INPUT DATA START
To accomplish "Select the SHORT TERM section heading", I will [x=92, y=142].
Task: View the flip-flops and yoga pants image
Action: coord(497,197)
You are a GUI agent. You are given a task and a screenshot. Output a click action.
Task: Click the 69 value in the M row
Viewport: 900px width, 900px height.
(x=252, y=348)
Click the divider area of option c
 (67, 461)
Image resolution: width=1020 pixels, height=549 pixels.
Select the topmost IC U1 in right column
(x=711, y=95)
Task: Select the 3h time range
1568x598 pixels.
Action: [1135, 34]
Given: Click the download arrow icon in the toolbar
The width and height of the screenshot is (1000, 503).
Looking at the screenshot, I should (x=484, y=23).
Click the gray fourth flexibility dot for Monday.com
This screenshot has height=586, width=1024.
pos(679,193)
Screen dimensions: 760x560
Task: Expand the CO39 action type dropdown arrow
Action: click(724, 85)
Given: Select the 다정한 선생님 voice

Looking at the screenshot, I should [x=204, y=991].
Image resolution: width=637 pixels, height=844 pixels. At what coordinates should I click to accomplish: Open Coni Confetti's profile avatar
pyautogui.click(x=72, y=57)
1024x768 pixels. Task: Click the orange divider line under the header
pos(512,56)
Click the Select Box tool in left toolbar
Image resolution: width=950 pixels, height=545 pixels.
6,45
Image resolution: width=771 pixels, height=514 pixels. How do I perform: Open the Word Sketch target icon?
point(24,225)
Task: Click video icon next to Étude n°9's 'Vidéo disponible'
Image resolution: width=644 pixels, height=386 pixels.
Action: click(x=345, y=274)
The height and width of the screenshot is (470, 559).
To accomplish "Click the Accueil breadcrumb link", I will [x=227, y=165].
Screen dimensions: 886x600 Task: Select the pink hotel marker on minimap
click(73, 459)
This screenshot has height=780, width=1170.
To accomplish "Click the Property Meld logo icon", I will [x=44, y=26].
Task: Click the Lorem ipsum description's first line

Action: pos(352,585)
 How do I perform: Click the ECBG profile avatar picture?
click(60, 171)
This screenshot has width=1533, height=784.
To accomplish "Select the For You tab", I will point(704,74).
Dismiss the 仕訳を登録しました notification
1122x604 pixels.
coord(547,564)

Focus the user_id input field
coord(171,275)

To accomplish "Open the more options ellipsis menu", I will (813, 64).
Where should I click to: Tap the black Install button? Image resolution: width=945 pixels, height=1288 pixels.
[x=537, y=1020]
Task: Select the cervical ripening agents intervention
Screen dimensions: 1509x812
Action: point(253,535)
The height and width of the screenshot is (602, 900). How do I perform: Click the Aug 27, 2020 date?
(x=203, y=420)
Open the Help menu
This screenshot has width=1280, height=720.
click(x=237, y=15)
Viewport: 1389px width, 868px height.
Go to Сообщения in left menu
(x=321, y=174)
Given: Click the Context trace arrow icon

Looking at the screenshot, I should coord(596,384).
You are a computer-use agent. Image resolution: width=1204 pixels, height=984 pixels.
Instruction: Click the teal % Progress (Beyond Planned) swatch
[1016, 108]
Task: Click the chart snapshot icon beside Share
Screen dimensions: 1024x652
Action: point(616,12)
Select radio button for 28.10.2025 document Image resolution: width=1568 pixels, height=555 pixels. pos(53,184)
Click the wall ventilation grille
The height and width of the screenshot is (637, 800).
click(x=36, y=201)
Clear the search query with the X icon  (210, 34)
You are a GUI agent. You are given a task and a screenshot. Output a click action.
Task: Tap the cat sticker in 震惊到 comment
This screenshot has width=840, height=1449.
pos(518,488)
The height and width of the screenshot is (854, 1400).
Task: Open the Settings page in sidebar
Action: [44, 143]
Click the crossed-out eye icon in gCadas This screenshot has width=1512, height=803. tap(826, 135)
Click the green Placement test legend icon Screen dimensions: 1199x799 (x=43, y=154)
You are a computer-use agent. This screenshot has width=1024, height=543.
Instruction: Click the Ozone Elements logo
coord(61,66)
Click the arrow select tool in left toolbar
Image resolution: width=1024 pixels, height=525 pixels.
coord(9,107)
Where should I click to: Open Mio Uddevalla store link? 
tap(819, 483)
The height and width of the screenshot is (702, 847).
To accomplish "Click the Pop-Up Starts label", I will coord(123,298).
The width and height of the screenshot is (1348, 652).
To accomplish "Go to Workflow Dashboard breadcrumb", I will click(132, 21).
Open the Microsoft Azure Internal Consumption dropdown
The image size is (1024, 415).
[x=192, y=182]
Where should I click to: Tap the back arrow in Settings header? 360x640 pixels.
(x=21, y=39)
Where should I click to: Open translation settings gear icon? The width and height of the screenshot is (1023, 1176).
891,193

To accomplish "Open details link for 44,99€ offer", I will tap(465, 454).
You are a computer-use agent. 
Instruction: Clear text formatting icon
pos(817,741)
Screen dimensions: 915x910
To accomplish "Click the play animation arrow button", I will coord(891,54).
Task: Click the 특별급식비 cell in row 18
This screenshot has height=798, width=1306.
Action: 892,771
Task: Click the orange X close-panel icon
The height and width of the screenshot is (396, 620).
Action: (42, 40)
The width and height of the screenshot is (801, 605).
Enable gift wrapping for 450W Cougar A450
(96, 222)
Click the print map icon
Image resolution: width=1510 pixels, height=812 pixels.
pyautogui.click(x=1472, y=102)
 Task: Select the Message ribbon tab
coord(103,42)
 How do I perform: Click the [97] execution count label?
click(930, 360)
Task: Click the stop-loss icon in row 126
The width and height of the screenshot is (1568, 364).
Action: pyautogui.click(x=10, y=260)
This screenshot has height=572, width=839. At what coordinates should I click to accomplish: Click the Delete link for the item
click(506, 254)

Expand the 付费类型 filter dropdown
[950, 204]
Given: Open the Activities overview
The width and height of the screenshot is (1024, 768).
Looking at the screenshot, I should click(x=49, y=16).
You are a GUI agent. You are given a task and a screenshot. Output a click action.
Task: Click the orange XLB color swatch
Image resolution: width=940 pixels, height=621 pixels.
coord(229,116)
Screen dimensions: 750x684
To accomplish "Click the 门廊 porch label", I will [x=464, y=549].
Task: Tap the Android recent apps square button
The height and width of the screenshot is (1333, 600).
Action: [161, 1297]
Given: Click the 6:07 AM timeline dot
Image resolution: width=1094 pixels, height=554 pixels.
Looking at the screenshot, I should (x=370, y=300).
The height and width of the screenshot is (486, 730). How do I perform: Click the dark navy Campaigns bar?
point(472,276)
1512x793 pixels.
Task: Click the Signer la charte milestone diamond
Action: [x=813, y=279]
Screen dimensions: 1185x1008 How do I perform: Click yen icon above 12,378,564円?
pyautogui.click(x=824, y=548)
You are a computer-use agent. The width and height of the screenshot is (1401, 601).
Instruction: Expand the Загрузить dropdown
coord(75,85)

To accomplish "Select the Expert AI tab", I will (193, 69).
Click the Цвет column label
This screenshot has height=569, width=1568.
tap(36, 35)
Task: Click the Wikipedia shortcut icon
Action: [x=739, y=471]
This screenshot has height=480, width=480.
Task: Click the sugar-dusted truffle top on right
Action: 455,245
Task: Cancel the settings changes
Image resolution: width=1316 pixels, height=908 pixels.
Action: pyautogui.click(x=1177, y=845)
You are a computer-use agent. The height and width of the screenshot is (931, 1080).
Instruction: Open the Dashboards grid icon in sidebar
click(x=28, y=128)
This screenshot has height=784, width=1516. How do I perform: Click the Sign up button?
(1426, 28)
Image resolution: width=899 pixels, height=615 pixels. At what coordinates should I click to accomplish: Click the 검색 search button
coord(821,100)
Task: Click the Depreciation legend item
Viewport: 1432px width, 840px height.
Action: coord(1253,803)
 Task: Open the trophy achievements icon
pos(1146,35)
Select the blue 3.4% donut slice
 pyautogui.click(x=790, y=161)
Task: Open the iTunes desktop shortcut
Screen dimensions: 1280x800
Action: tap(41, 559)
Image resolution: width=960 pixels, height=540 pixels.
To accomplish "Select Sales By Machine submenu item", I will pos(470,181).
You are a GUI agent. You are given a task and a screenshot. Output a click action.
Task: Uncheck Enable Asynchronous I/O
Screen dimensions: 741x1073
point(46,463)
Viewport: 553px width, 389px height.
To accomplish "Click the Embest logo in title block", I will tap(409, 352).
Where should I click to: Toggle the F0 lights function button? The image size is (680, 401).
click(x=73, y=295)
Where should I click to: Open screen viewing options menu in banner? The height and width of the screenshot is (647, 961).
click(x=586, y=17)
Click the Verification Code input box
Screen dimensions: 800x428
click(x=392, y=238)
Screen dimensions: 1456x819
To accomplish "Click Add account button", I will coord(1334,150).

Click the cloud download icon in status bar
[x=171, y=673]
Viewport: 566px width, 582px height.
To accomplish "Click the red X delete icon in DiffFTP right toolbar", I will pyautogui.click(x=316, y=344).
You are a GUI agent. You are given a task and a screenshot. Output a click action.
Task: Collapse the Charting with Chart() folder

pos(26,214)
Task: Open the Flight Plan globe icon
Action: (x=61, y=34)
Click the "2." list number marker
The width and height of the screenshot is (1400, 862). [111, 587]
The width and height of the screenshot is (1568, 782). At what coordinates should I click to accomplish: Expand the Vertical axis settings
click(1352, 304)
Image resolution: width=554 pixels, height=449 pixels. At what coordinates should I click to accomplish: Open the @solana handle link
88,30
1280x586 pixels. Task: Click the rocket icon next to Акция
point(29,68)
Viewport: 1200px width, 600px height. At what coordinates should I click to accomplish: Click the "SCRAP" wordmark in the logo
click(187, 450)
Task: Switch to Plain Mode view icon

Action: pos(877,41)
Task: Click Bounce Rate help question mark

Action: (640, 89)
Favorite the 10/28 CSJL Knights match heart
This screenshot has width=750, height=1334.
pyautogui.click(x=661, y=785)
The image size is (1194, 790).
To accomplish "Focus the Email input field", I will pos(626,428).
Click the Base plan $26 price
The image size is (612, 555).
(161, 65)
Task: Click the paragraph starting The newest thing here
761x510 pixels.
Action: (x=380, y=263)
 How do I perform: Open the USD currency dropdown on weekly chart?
INPUT DATA END
* **YOUR TASK**: Find the word "computer" in the records. Copy every line it appears in.

* **SOLVED EXERCISE**:
You are a computer-use agent. Image resolution: width=1204 pixels, height=984 pixels.
You are a computer-use agent. This screenshot has width=1024, height=543.
You are a computer-use agent. 
You are a computer-use agent. The width and height of the screenshot is (1401, 601).
You are a computer-use agent. The height and width of the screenshot is (931, 1080).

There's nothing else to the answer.